Challenge 48: Multi-Format Processing Pipeline

Estimated Time

90-120 min | Cost: ~$3.00 (Search Basic + AI Services + Storage) | Domain: Knowledge Mining & Extraction (15-20%)

Domain 6 Capstone

This challenge integrates all Domain 6 concepts: AI Search indexing, skillsets, Document Intelligence, Content Understanding, and knowledge store — into a complete end-to-end document processing pipeline.

Exam skills covered

SkillWeight
Design end-to-end document ingestion pipelinesHigh
Process multiple document formats (PDF, images, audio)High
Combine AI Search with Document IntelligenceHigh
Build enrichment chains with multiple skillsHigh
Store and query processed resultsMedium

Overview

Enterprise document processing requires handling diverse content types through a unified pipeline:

Challenge 48 - Multi-Source Indexing Architecture

Pipeline components:

  1. Ingestion: Upload multi-format documents to Blob Storage
  2. Extraction: Document Intelligence extracts structure from PDFs/forms
  3. Enrichment: AI Search skillset adds NLP enrichment (entities, keyphrases, language)
  4. Custom processing: Content Understanding handles images and classification
  5. Storage: Results go to search index (queries) + knowledge store (analytics)

Prerequisites

  • Completed Challenges 40-47 (or equivalent knowledge)
  • Azure AI Search (Basic tier)
  • Azure AI Services (multi-service, S0)
  • Azure Document Intelligence (S0)
  • Azure Storage Account
  • Python 3.9+ with:
    • azure-search-documents>=11.4.0
    • azure-ai-documentintelligence>=1.0.0
    • azure-storage-blob>=12.0.0
    • openai>=1.0.0

Implementation

Task 1: Set up infrastructure

RG="rg-ai102-pipeline"
LOCATION="eastus"
SEARCH_SERVICE="search-pipeline-$(openssl rand -hex 4)"
STORAGE_ACCOUNT="stpipeline$(openssl rand -hex 4)"
AI_SERVICE="ai-pipeline-$(openssl rand -hex 4)"
DOC_INTEL="docintell-pipeline-$(openssl rand -hex 4)"

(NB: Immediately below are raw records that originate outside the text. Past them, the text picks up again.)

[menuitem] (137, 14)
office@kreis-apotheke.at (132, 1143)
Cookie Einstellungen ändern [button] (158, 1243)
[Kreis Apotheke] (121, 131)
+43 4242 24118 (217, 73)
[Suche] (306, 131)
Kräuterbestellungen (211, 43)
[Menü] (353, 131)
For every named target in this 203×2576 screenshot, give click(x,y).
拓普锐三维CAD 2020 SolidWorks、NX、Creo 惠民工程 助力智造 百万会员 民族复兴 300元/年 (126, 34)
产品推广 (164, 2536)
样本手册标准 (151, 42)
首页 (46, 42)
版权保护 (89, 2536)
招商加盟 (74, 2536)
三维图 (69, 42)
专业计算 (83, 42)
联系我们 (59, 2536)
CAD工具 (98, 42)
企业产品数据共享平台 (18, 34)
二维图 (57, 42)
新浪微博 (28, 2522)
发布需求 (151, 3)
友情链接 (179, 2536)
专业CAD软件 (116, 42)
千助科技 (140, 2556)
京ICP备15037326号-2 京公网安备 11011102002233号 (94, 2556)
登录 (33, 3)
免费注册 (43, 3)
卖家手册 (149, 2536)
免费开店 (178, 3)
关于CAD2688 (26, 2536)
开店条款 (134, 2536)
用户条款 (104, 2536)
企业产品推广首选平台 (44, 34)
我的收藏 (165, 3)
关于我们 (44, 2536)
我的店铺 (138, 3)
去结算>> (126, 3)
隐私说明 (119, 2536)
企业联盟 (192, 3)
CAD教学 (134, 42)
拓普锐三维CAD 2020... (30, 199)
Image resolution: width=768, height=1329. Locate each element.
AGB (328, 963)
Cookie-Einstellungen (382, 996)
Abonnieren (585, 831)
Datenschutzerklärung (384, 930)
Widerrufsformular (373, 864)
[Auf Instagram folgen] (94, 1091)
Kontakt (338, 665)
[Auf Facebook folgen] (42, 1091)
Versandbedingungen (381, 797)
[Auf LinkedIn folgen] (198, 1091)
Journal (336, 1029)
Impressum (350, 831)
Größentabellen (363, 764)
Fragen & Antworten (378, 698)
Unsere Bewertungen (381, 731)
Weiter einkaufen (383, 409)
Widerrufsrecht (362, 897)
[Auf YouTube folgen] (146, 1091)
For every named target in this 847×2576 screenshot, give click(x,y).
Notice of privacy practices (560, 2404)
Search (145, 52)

az group create --name $RG --location $LOCATION

# Azure AI Search (Basic tier for vector + semantic)
az search service create \
--name $SEARCH_SERVICE \
--resource-group $RG \
--location $LOCATION \
--sku basic

# Storage Account
az storage account create \
--name $STORAGE_ACCOUNT \
--resource-group $RG \
--location $LOCATION \
--sku Standard_LRS

# Create containers for different content types
az storage container create --name "pdfs" --account-name $STORAGE_ACCOUNT --auth-mode login
az storage container create --name "images" --account-name $STORAGE_ACCOUNT --auth-mode login
az storage container create --name "processed" --account-name $STORAGE_ACCOUNT --auth-mode login

# AI Services (multi-service)
az cognitiveservices account create \
--name $AI_SERVICE \
--resource-group $RG \
--location $LOCATION \
--kind AIServices \
--sku S0 --yes

# Document Intelligence
az cognitiveservices account create \
--name $DOC_INTEL \
--resource-group $RG \
--location $LOCATION \
--kind FormRecognizer \
--sku S0 --yes

# Get all keys
SEARCH_KEY=$(az search admin-key show --resource-group $RG --service-name $SEARCH_SERVICE --query "primaryKey" -o tsv)
STORAGE_CONN=$(az storage account show-connection-string --name $STORAGE_ACCOUNT --resource-group $RG --query "connectionString" -o tsv)
AI_KEY=$(az cognitiveservices account keys list --name $AI_SERVICE --resource-group $RG --query "key1" -o tsv)
DOC_ENDPOINT=$(az cognitiveservices account show --name $DOC_INTEL --resource-group $RG --query "properties.endpoint" -o tsv)
DOC_KEY=$(az cognitiveservices account keys list --name $DOC_INTEL --resource-group $RG --query "key1" -o tsv)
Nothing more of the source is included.